Ryugu belongs to a class of asteroids known as carbonaceous C-types, primitive bodies thought to have formed in cold, water-rich environments where chemical alteration by aqueous processes was extensive. Djerfisherita, by contrast, typically forms under very different conditions—in drier, more reduced settings associated with higher temperatures and geochemical regimes more like those found in certain enstatite chondrites. The mineral's chemical signature points to a place that does not fit Ryugu's known history.
This is not merely a mineralogical oddity. If a single grain from Ryugu contains such an anomalous phase, two uncomfortable possibilities emerge simultaneously. First, Ryugu may not be as chemically uniform as scientists believed. Second, the earliest bodies in the solar system may have mixed materials from vastly different origins far more readily than previously assumed. That second point touches directly on how we understand planetary formation itself.
The research team proposes two main scenarios. In the first, the djerfisherita did not form on Ryugu at all but arrived from elsewhere—possibly from a hotter, inner region of the solar system where such a mineral would make chemical sense. Under this interpretation, Ryugu would be less a chemically coherent object and more a composite vessel, assembled from ingredients scattered across the protoplanetary disk. The second scenario is more provocative: the mineral formed within Ryugu's parent body itself, which would mean that at some point in its history, the asteroid reached temperatures exceeding 350 degrees Celsius. This directly contradicts the conventional picture of Ryugu as a perpetually cold, aqueous, and chemically stable object.
For now, researchers lean toward local formation as the more plausible explanation, though the question remains open. Finer isotopic analysis should eventually reveal whether this djerfisherita was born in place or transported from the early solar system's distant reaches. What matters is what this discovery suggests about the larger picture. The early solar system, it turns out, was far messier than the orderly model we often imagine—not a tidy arrangement of hot zones and cold zones with materials sorting themselves by logic, but something considerably more chaotic. Ryugu has already hinted at chemical heterogeneity in previous analyses. This new finding pushes that unsettling idea further still, forcing planetary scientists to reconsider how the worlds we inhabit actually assembled themselves.
Notable Quotes
Finding this mineral in Ryugu is like discovering a tropical seed frozen in Arctic ice— Masaaki Miyahara, Hiroshima University researcher
The Hearth Conversation Another angle on the story
Why does one mineral in one asteroid sample matter so much? Isn't there always some anomaly somewhere?
Because this isn't just an outlier. It's a mineral that shouldn't exist in the conditions we thought Ryugu experienced. It's like finding evidence of a fire in a place that was always supposed to be frozen.
So either the mineral came from somewhere else, or Ryugu itself was hotter than we thought?
Exactly. And either way, it means the early solar system wasn't as orderly as we've been teaching. Materials mixed across vast distances, or single asteroids experienced conditions we didn't predict.

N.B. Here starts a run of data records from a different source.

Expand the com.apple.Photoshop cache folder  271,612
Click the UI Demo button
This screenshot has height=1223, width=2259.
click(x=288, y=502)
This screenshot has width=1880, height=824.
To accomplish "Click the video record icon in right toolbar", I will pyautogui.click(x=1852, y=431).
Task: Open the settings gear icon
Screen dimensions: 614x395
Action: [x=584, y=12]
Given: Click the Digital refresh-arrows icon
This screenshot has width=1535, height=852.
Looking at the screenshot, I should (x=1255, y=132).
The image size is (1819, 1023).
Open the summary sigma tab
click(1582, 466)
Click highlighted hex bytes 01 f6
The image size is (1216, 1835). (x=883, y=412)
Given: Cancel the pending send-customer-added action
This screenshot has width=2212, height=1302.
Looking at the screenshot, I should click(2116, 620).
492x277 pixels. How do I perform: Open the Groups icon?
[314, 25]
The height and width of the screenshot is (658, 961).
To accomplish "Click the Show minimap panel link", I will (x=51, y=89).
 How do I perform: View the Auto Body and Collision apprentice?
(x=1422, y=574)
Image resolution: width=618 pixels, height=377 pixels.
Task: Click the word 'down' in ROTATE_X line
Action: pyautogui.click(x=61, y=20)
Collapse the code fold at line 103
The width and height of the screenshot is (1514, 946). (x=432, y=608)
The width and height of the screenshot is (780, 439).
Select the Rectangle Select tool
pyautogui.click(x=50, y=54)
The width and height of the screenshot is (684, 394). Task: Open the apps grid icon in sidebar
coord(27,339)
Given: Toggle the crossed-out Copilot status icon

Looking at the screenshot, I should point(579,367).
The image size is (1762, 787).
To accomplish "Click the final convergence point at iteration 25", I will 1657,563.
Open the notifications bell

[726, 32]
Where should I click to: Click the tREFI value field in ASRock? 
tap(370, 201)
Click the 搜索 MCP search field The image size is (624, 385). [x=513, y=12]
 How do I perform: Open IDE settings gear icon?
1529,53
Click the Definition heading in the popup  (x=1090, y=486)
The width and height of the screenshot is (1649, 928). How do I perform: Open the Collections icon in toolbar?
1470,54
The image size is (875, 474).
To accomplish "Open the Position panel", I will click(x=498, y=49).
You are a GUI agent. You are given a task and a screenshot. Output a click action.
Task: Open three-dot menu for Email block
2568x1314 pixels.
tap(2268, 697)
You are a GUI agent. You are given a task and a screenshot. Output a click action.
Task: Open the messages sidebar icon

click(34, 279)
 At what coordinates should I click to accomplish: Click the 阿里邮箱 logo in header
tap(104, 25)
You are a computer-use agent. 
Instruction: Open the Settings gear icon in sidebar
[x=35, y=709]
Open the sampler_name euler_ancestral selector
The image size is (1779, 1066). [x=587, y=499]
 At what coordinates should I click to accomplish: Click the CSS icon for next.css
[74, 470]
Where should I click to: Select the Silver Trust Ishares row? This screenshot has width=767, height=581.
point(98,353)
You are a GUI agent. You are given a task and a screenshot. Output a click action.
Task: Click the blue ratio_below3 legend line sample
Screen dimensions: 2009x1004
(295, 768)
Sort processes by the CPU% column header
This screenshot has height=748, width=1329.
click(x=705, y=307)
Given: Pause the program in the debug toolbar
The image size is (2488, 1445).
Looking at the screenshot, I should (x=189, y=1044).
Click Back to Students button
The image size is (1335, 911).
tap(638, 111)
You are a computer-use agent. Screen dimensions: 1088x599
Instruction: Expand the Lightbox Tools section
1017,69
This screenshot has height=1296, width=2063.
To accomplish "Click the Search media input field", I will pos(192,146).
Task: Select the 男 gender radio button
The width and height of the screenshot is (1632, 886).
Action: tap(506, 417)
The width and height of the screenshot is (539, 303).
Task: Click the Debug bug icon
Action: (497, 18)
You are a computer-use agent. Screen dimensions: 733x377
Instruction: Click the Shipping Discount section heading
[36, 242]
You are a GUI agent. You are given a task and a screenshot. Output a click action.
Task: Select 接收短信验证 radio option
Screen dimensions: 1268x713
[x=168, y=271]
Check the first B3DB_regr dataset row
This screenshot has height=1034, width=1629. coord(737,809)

Does this change how we think about Earth's formation?
It should. If Ryugu is more heterogeneous and chaotic than we modeled, then the building blocks of all the planets were too. That's not a small revision.
What happens next?
More detailed isotopic analysis. They need to trace where this mineral's atoms came from. That will tell us whether it formed locally or traveled here from somewhere else entirely.
And if it traveled?
Then we have to accept that the early solar system was far more of a mixing bowl than we've been comfortable admitting.